Os dias, e mesmo as horas que antecederam a votação do relatório, foram de intensa pressão sobre Moreira. O próprio presidente Jair Bolsonaro resolveu se empenhar — sem combinar com o deputado nem com a equipe econômica — no abrandamento das regras de Previdência de agentes da segurança pública. Na quarta 3, data inicial prevista para a votação, Bolsonaro foi chamado de traidor por um grupo de policiais federais e civis em Brasília e, mais tarde, prometeu: “Vou resolver o caso de vocês, viu?”.
De fato, o presidente ordenou a elaboração de uma alternativa às regras de idade mínima da categoria descontente, e ligou para Moreira a fim de tentar sensibilizá-lo. A leitura do relatório da reforma, que estava agendada para as 13 horas, acabou adiada até a noite, para dar tempo à negociação. Rodrigo Maia recebeu as lideranças dos partidos em sua casa para debater a proposta de mudança na idade mínima de aposentadoria dos agentes de segurança, que, no final das contas, terminou recusada pelos policiais, por considerarem a oferta de redução muito tímida, enquanto Maia se queixava de que era muito generosa.
Para chegar à economia desejada pelo governo com a reforma, Moreira foi criativo. Apesar de retirar alguns pontos desenhados pela equipe de Guedes, inseriu alternativas para compensá-los — embora nem sempre tenham muito a ver com a Previdência. Caíram, assim, as alterações no Benefício de Prestação Continuada e a permissão para que se adotasse posteriormente um sistema de capitalização. Para equilibrar as contas, Moreira subiu de 15% para 20% a contribuição social sobre o lucro líquido (CSLL) dos bancos, aumentando a arrecadação em mais de 50 bilhões de reais. Também restringiu o escopo de quem tem direito ao abono salarial, espécie de auxílio garantido pelo governo, ganhando mais 76 bilhões de reais. “Moreira teve um papel importante para aprovar a proposta, porém não podemos considerar aumento de imposto como economia. Se fosse para aumentar tributo, não precisaríamos fazer uma reforma”, afirma o economista Paulo Tafner, autor do livro Reforma da Previdência: por que o Brasil Não Pode Esperar?.
Uma questão fundamental para o governo, e abraçada por Rodrigo Maia, era a inclusão na reforma dos regimes estaduais e municipais.
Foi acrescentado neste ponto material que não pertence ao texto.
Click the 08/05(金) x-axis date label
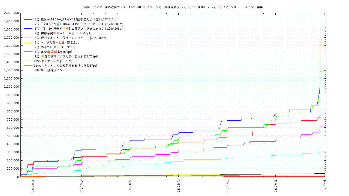 [179, 186]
No entanto, o acordo firmado entre parlamentares e o relator foi outro. Comandados pelo deputado Arthur Lira (PP-AL), os líderes do chamado Centrão articularam para retirar todos os itens que dizem respeito aos entes federativos e tentar recolocá-los quando a votação ocorrer no plenário da Câmara. Para evitar desgaste com os mais de 8 milhões de servidores municipais e estaduais, parcela de seu eleitorado, ficou acordado que os deputados devem puxar a corda até o último minuto, enquanto Maia e o governo insistem em angariar o apoio formal dos governadores, apresentando na reta final o destaque de inclusão de regimes próprios, estaduais e municipais, de Previdência. Outra possibilidade aventada entre os parlamentares é que a emenda seja apresentada no Senado — lá, o presidente da Casa, Davi Alcolumbre (DEM-AP), assumiria a articulação.
Tudo isso, entretanto, é para depois. No momento, o governo tem motivos para comemorar, finalmente, um avanço na reforma que os empresários tanto aguardam para voltar a investir e criar empregos no país.